Plaintiffs originally sued as holders of a check for $1,~ 785.62, dated March 17, 1913, made by Knauth, Nachod & Kuhne to the order of “Benjamin Goldenberg, S. S. Pretoria, Ellis Island.” Goldenberg indorsed it to one Nussbaum, and Nussbaum on the same day brought and indorsed it to plaintiffs, who are brokers. Plaintiffs cashed the check and put it through their bank. Meanwhile Knauth, Nachod Sr Kuhne, had stopped payment, on the ground that they had been notified, subsequent to the time when plaintiffs cashed the check, that Goldenberg had stolen this money from his employers, Gronich & Co. in Austria. Plaintiffs then sued Knauth, Nachod & Kuhne on the check. Thereupon Knauth, Nachod & Kuhne sought and obtained an order of interpleader whereby the two Gronichs were substituted as defendants in their place. Knauth, Nachod & Kuhne were permitted to pay into court the amount of the check, and were, on such' payment, discharged from all further liability. Thereafter a supple*236mentary complaint was served upon the Gronichs, pursuant to the order. The complaint recites the mailing and cashing of the check, the interpleader, and the deposit of the money by Knauth, Nachod & Kuhne. Its first demand of judgment reads:
“That this court adjudicate that the fund deposited * * * is properly the fund of the plaintiffs.”
The substituted defendants, the Gronichs, served their “amended answer,” which, inter alia, recites:
“(5) That the ¡¡>1,785.62, mentioned in said supplemental complaint and represented by the check therein described, was and is a part of said, moneys * * * converted * * * by the said Benjamin Goldenberg.”
The prayer for judgment in the answer is:
“That this court adjudge that the fund deposited * * * is the property of Herman Gronich and Isaac Gronich.”
Notwithstanding this condition of the pleadings, it seems plain from the record, the briefs of counsel, and the arguments that have taken place before us, that the case wa's tried at least in part as though the issue presented were one to be governed primarily by the law affecting negotiable instruments.
At the outset of the (rial, it was stipulated that the court should first try out the issue whether the Oliners were holders of the check in due course, and that, if the finding be that they were not, a subsequent date should be set to hear evidence as to the embezzlement of the fund, such evidence to consist of depositions which had not yet arrived from Austria. While the suggestion to determine first whether the Oliners were holders of the check in due course might have been a practical one, because the only circumstances upon which could be predicated constructive notice to the plaintiffs concerning the irregularity of the transaction and the theft of the fund were those surrounding plaintiffs’ acquisition of the check, nevertheless that does not seem to have been the purpose of the parties, nor the understanding of the learned •court below, because, at the close of the hearing concerning the check, the judge declared that there should be a judgment for the defendants.

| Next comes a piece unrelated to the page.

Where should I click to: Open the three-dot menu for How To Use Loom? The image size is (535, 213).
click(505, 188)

[1] At a subsequent hearing, further evidence on behalf of plaintiffs was given, and defendants’ counsel then offered the depositions from abroad. To these plaintiffs’ counsel interposed the “omnibus objection” that the testimony on the question whether the fund deposited had been embezzled, was “incompetent, irrelevant, and immaterial, and not binding upon the plaintiffs,” although, as I have shown above, under the pleadings, properly interpreted, that objection was utterly inappropriate, because the question of the embezzlement was one of the most material points at issue.

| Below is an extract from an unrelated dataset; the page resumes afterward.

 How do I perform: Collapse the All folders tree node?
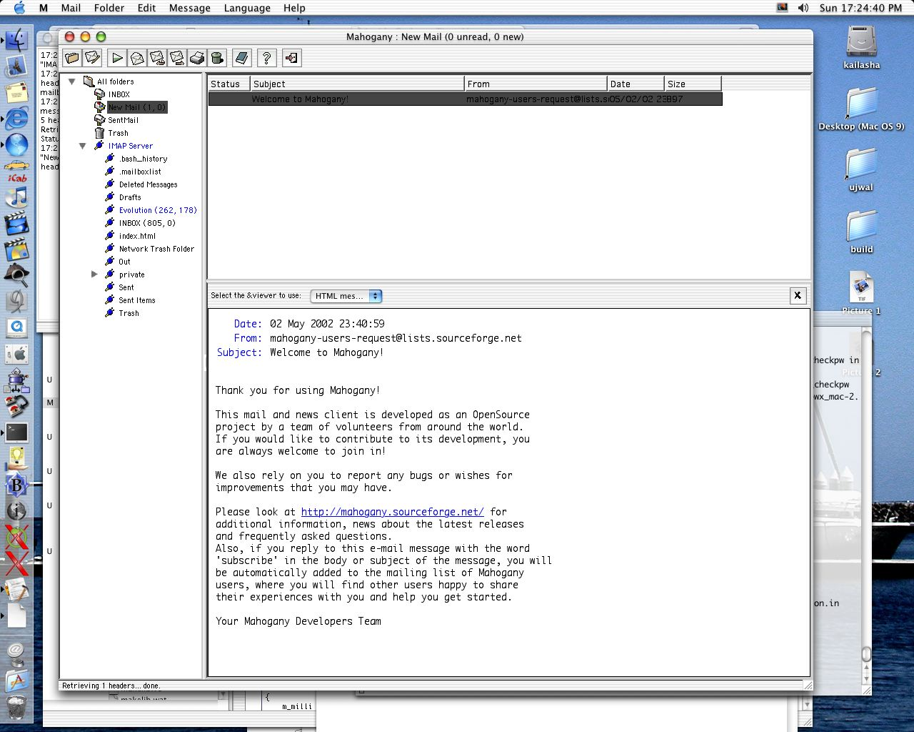[72, 81]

[2] Again, even on the argument of this appeal, there was an extensive discussion of the point that when the Oliners acquired the •check there was no infirmity in the instrument itself. This point, however, while highly important, had the action been upon the instrument alone, is practically without significance in the determination of the just ownership of the fund in court. It may be that the record contains sufficient evidence to sustain the finding that the circumstances *237where such as to have put the Oliners upon notice and inquiry, and that reasonable inquiry would have developed the fact that Goldenberg, the payee, was then detained at Ellis Island for deportation on a charge of having stolen moneys abroad; but, as the pleadings stand, that is really the chief, if not the only, issue in the case, and I do not think that it was clearly apprehended by counsel nor adequately presented to the learned court below. In other words, the record discloses that the trial proceeded either upon an incorrect theory, or upon two theories which were not clearly distinguished; the result being that, in my mind, there has not been a fair trial, due solely to misapprehension, and that the case should, in the interest of justice, be tried anew. As these considerations have now been developed upon an informal rehearing granted by this court, I advise that the judgment be reversed, and a new trial granted, without costs to either party as against the other.
Judgment reversed, and a new trial granted, without costs to either party as against the other. All concur.